Guest Post by Dawn P.
When I was a little girl I dreamt of my wedding day, wondered who the groom would be and played it out in my mind as a fairytale every time. So naturally I thought that once we said ‘I Do’ everything would be magical and happily ever after.
I found my Prince Charming, we were head over heels in love, we had a magical wedding in a magical location, but after the honeymoon the happily ever after didn’t come so easily. To my surprise marriage equaled work and lots of it. It took us a good 2 years before we figured out the happily part. We loved each other to the moon and back, but couldn’t figure out why and how we hated each other at the same time. Before marriage we were so madly in love it made people sick and suddenly as man and wife we were in rough waters.
Looking back I think there were two main things ruining our marital bliss; selfishness and lack of communication. We both had our own separate opinions, ideas, wants and expectations (some being completely unrealistic) of what marriage was supposed to be and neither of us were getting what we expected, but we also weren’t communicating our expectations verbally to one another.
I will be the first to admit that the selfishness was 90% me. I was the first of most of my friends to get married so while my husband and I were home on a Friday night my friends were out having fun, going to parties and experiencing new things. I felt left out and that marriage was boring and far from the glamorous lifestyle I had envisioned. I just assumed I would get married, buy a home and start having babies. [I think this is a common misconception in the young newlywed world. We want it all and we want it right away] In reality we were just starting life which consisted of both of us working and going to school and living on very little income. I always wanted more and better and I let it frustrate me. I was never happy with what we had and I may have taken it out on my husband. Neither of us was happy and I would be lying if I said we didn’t consider divorce.

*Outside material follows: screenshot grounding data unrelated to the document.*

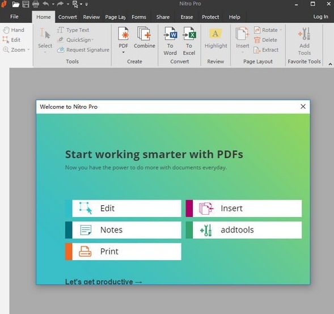Click the Delete pages icon

(257, 40)
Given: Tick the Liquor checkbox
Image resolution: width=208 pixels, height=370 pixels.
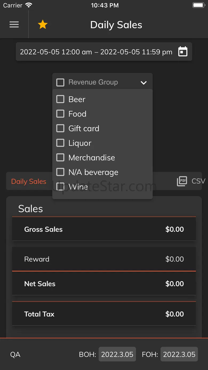Looking at the screenshot, I should pyautogui.click(x=61, y=143).
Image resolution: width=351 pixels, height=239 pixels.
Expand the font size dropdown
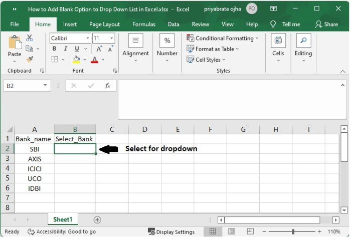pos(111,38)
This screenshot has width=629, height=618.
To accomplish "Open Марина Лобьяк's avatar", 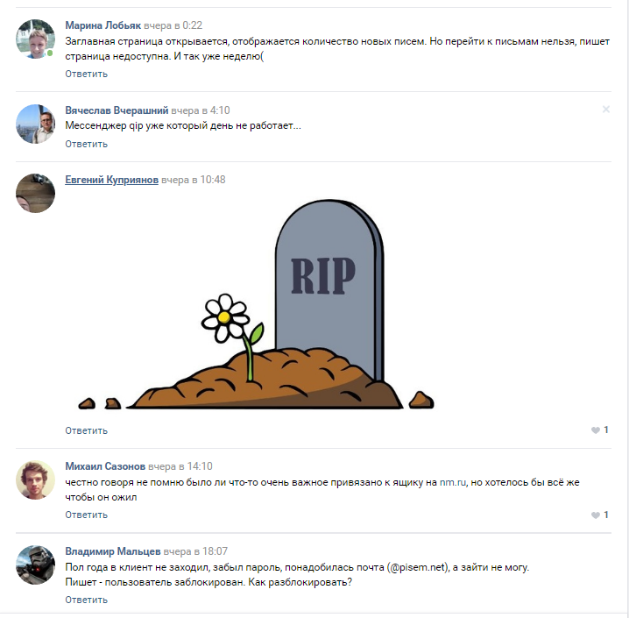I will [x=35, y=39].
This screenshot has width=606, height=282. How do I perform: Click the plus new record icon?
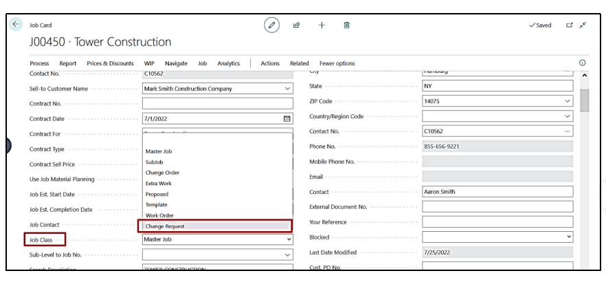pos(321,25)
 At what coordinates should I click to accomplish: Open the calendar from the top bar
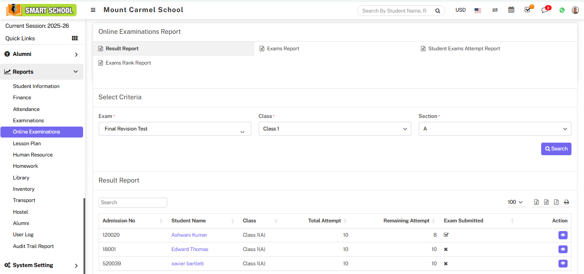511,9
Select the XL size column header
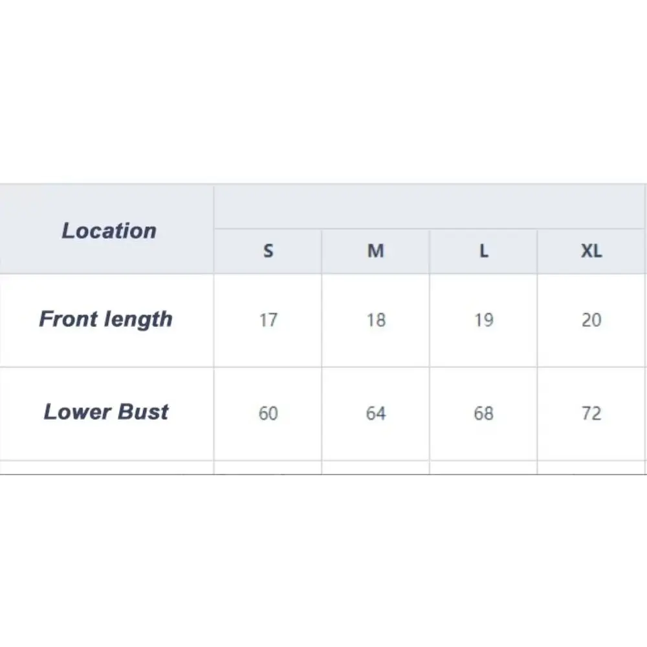Viewport: 647px width, 647px height. click(x=591, y=251)
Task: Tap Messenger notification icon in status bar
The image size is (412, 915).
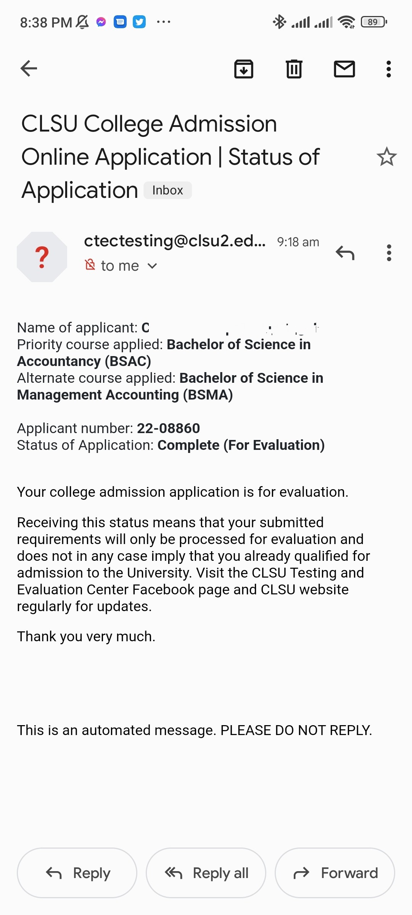Action: tap(101, 22)
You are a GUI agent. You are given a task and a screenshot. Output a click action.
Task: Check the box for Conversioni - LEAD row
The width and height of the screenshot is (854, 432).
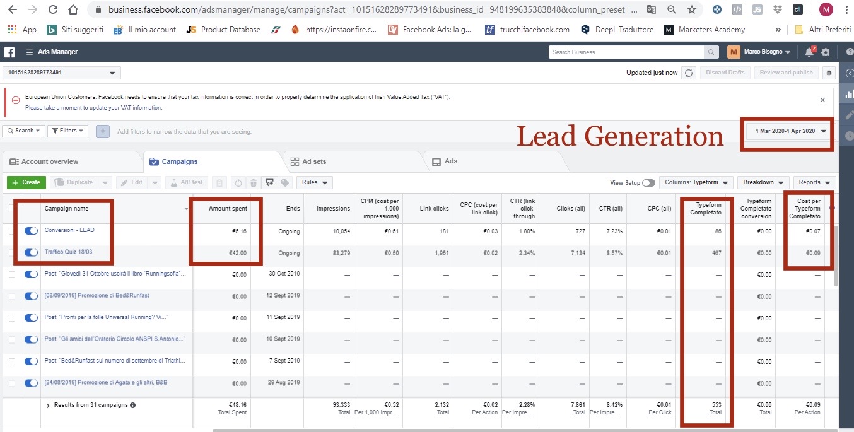tap(12, 231)
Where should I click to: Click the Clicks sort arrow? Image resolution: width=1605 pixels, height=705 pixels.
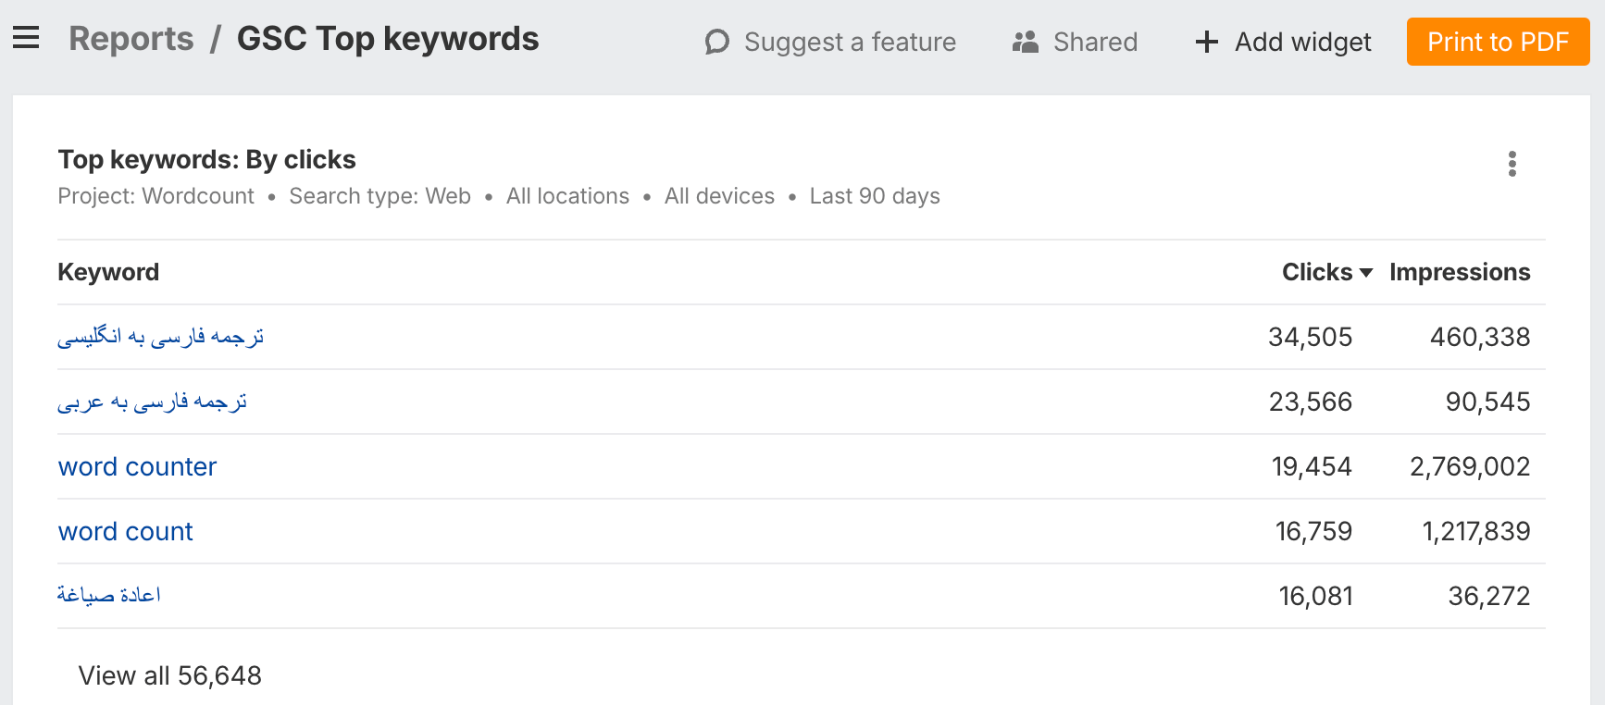pyautogui.click(x=1366, y=272)
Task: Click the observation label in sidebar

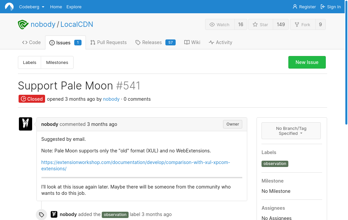Action: click(275, 164)
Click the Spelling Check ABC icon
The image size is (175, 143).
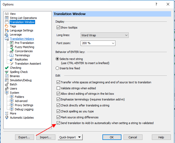click(7, 72)

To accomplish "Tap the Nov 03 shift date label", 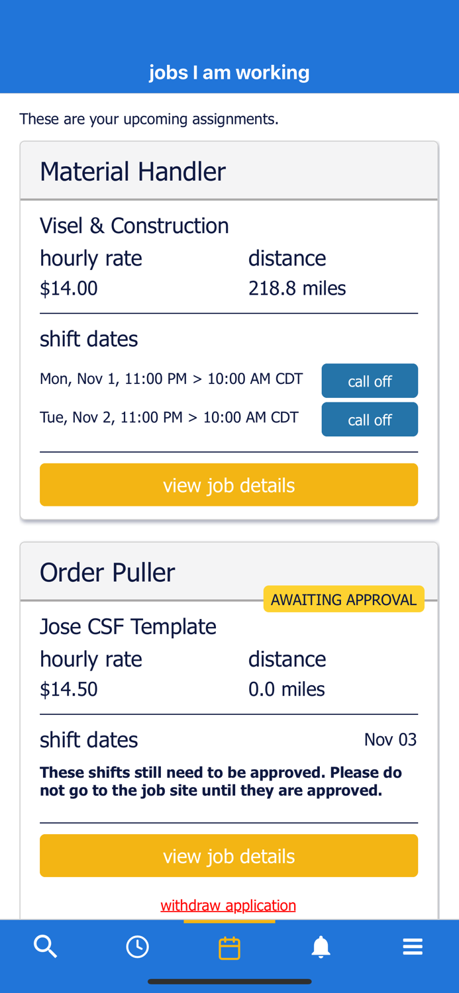I will [390, 739].
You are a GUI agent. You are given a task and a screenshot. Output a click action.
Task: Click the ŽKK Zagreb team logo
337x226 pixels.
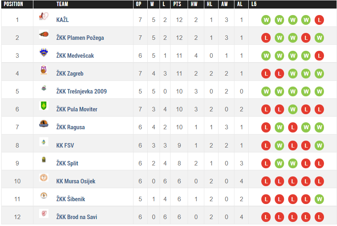[43, 70]
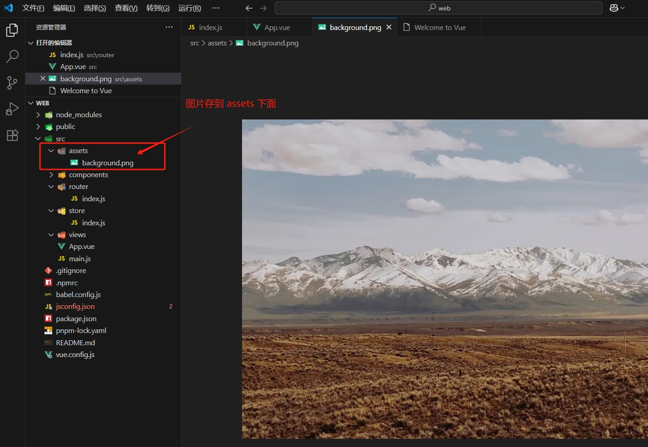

It wasn’t until my husband started listening to Dr. Laura on the radio that things started changing. We purchased her book “The Proper Care and Feeding of Husbands” and with a lot of coaxing on my husband’s part we read it together. Before we started we made an agreement to talk openly and freely about what was mentioned in the book and if we felt something mentioned applied to either one of us we could point it out and not get upset. Basically we had a Marriage Counseling Session each night with Dr. Laura’s book as our therapist. We did one chapter at a time and the first few chapters were difficult. Being open and expressive was a new thing for us as a married couple, but as we got further into the book we dove deeper into our feelings and got better and better at communicating. We were able to discuss and point out flaws and areas each of us needed to improve as individuals and as a couple without getting mad at one another. It was difficult for both of us to hear what we weren’t doing right, what we were doing wrong or not doing at all; but it was THE BEST thing we ever did. We were digging deep into our feelings and souls and by doing so we were growing closer together. The book was obviously written to women about their husbands, but we found that certain areas applied to both of us or at least allowed a discussion on a topic that was much needed. (Obviously there were areas of the book that didn’t apply to us at all and we just skimmed over those)
After we finished the book we were an entirely new couple with a healthier relationship, stronger bond, realistic wants and a better friendship. We realized that rather than keeping any grievances to ourselves being open and honest in a nice, calm manner was the best way to discuss our feelings and resolve any issues. We were able to understand that we can’t read each other’s minds and we can’t make one another happy without expressing our wants, needs, feelings and desires. And most importantly we came to the realization that the old martial advice of ‘put your spouse first’ was by far the best advice. Marriage began running much smoother once we were communicating and being selfless.
This new found union did not happen overnight; it took work, time and a lot of effort on both our part. We have now been married for almost 7 years and we still have to work on our relationship on a daily basis. There are days we can be selfish and days we don’t communicate well with one another, but since reading that book and with time it’s only gotten better and easier.
We are so grateful we both decided to put some effort into our marriage so many years ago instead of throwing in the towel. I have since learned that marriage is a team effort. In the past seven years we have had a whirlwind of highs and lows with trials and events that life has thrown at us; however, with constant determination and a little elbow grease we can achieve our happily ever after.
We want to thank Dawn for sharing her story with us! It is a wonderful and honest account of trying hard to make a marriage work even when things don’t always go as planned. Thank you so much!